## [TAREAS]
a – Responda, con base en el fragmento sobre el perdón:
(i) ¿Qué hay en cada persona detrás de todo el mal?
(ii) ¿Qué filósofo se cita y qué significa, según él, tomar a un hombre perfectamente en serio?
(iii) ¿En qué acabaríamos transformando al ser más encantador si lleváramos la cuenta de todos sus fallos?
b – Redacte la continuación del fragmento sobre el perdón a partir de su última oración.

Cuando, en cambio, concedemos el perdón, ayudamos al otro a volver a la propia identidad, a vivir con una nueva libertad y con una felicidad más honda.
Es preciso comprender que cada uno necesita más amor que "merece"; cada uno es más vulnerable de lo que parece; y todos somos débiles y podemos cansarnos. Perdonar es tener la firme convicción de que en cada persona, detrás de todo el mal, hay un ser humano vulnerable y capaz de cambiar. Significa creer en la posibilidad de transformación y de evolución de los demás.
Si una persona no perdona, puede ser que tome a los demás demasiado en serio, que exija demasiado de ellos. Pero "tomar a un hombre perfectamente en serio, significa destruirle," advierte el filósofo Robert Spaemann [16]. Todos somos débiles y fallamos con frecuencia. Y, muchas veces, no somos conscientes de las consecuencias de nuestros actos: "no sabemos lo que hacemos" [17]. Cuando, por ejemplo, una persona está enfadada, grita cosas que, en el fondo, no piensa ni quiere decir. Si la tomo completamente en serio, cada minuto del día, y me pongo a "analizar" lo que ha dicho cuando estaba rabiosa, puedo causar conflictos sin fin. Si lleváramos la cuenta de todos los fallos de una persona, acabaríamos transformando en un monstruo, hasta al ser más encantador.

## [DATOS PROPORCIONADOS]
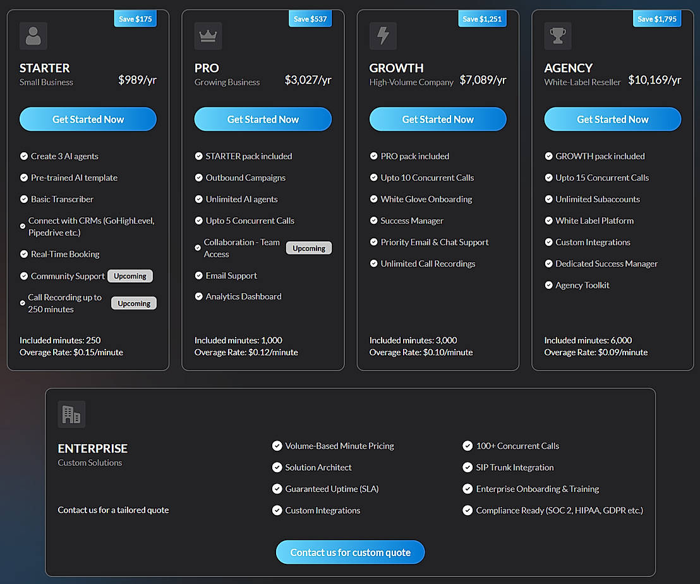Select Get Started Now for Agency plan
Image resolution: width=700 pixels, height=584 pixels.
click(612, 119)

## [RESULTADOS ESPERADOS]
a –
(i) Un ser humano vulnerable y capaz de cambiar.
(ii) Robert Spaemann; significa destruirle.
(iii) En un monstruo.

b –
Tenemos que creer en las capacidades del otro y dárselo a entender. A veces, impresiona ver cuánto puede transformarse una persona, si se le da confianza; cómo cambia, si se le trata según la idea perfeccionada que se tiene de ella. Hay muchas personas que saben animar a los otros a ser mejores. Les comunican la seguridad de que hay mucho bueno y bello dentro de ellos, a pesar de todos sus errores y caídas. Actúan según lo que dice la sabiduría popular: "Si quieres que el otro sea bueno, trátale como si ya lo fuese."
3. Generosidad
Perdonar exige un corazón misericordioso y generoso. Significa ir más allá de la justicia. Hay situaciones tan complejas en las que la mera justicia es imposible. Si se ha robado, se devuelve; si se ha roto, se arregla o sustituye. ¿Pero si alguien pierde un órgano, un familiar o un buen amigo? Es imposible restituirlo con la justicia. Precisamente ahí, donde el castigo no cubre nunca la pérdida, es donde tiene espacio el perdón.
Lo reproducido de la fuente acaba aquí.